Human immunodeficiency virus (HIV) infection remains a global health threat. Although antiretroviral therapy (ART) has significantly transformed HIV into a manageable chronic disease, emergence of drug resistance to current ART is a continuing concern. Broadly neutralizing antibodies, as well as reagents containing both a soluble CD4 mimetic and an HIV co-receptor inhibitor--such as CD4-CD4i antibodies--are promising strategies for the prevention and treatment of HIV infection.

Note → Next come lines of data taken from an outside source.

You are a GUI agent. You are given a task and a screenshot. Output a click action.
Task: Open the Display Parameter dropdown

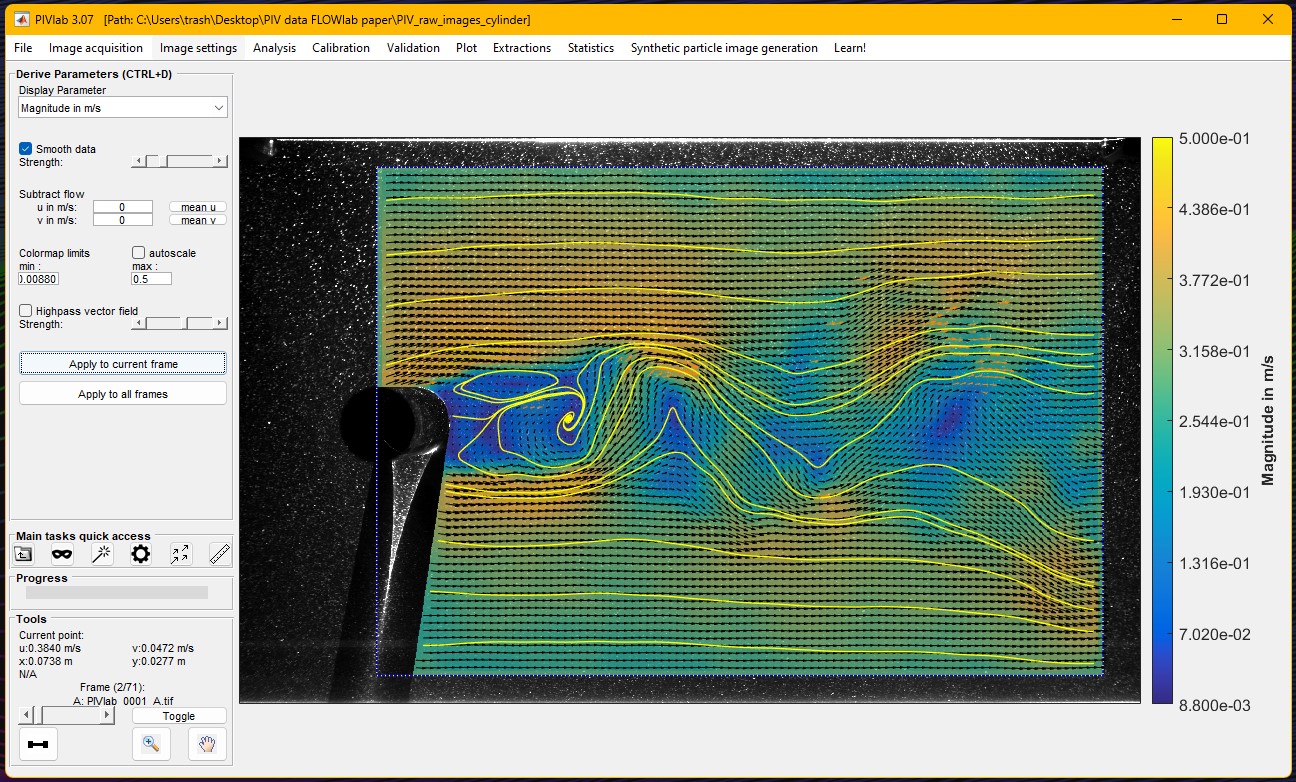point(123,108)
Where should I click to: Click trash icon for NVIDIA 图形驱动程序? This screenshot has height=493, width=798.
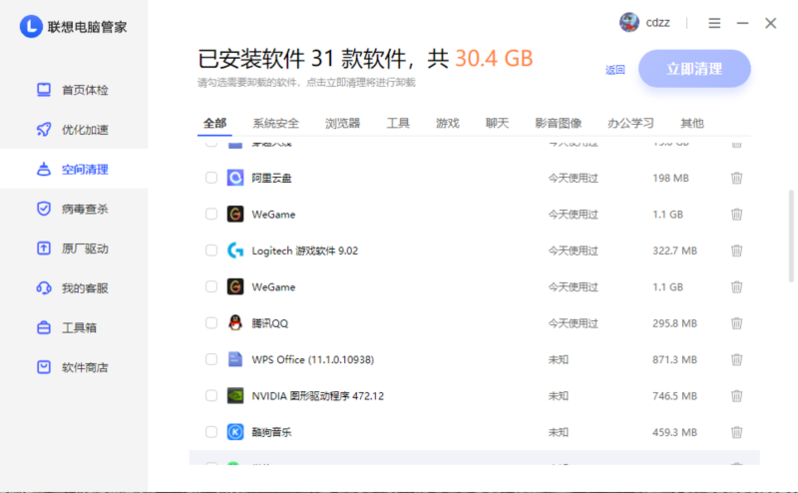click(x=736, y=396)
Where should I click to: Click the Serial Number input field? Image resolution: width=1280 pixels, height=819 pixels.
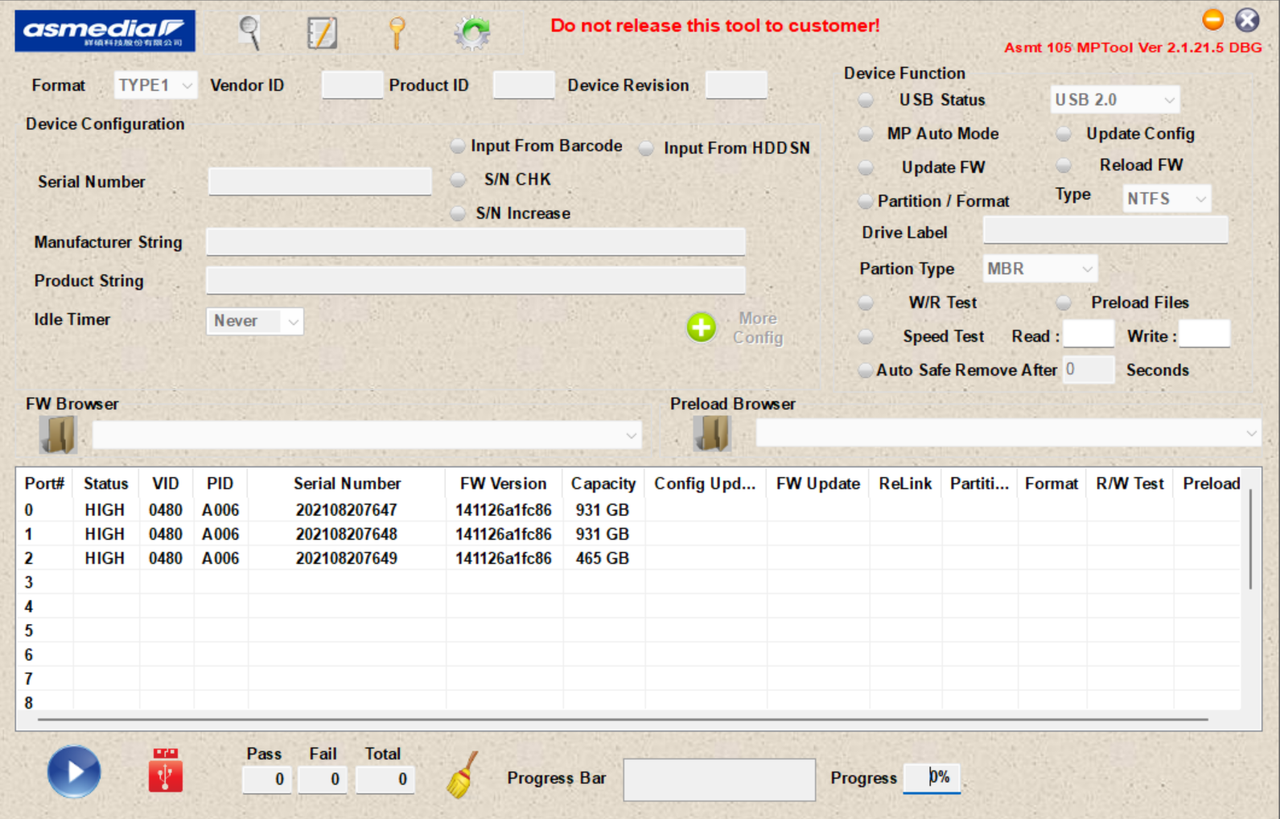click(320, 181)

We previously developed a CD4 D1mimetic (mD1.22) with enhanced neutralization potency, surpassing that of the clinically validated sCD4-D1D2 mimetic. We also previously identified a novel CD4i antibody (X5) that targets the conserved coreceptor binding site on the gp120 core and recognizes an epitope partially overlapping with 17b monoclonal antibody binding site. X5 binding to gp120 was augmented by CD4 and modestly enhanced by CCR5. To leverage these favorable interactions, we designed and optimized sCD4-X5 bispecific antibodies by computational structure-aided modification of antibody size and fusion linkers between the two binding moieties. The bispecific D1X5, with a (G4S)7 long linker between D1 and X5 (IgG1-LL D1X5), exhibited broad neutralization against 11 diverse HIV subtypes across B, C, G clades and AC, BC recombinants. The TZM-bl cell neutralization assay showed IgG1-LL D1X5 neutralization geometric mean IC50 and IC80 are 0.6 g/mL and 3.4 g/mL respectively, which are within the range of potent bnAbs. This work has identified a novel single domain soluble CD4 based CD4-CD4i bispecific antibody with broad HIV-1 neutralization.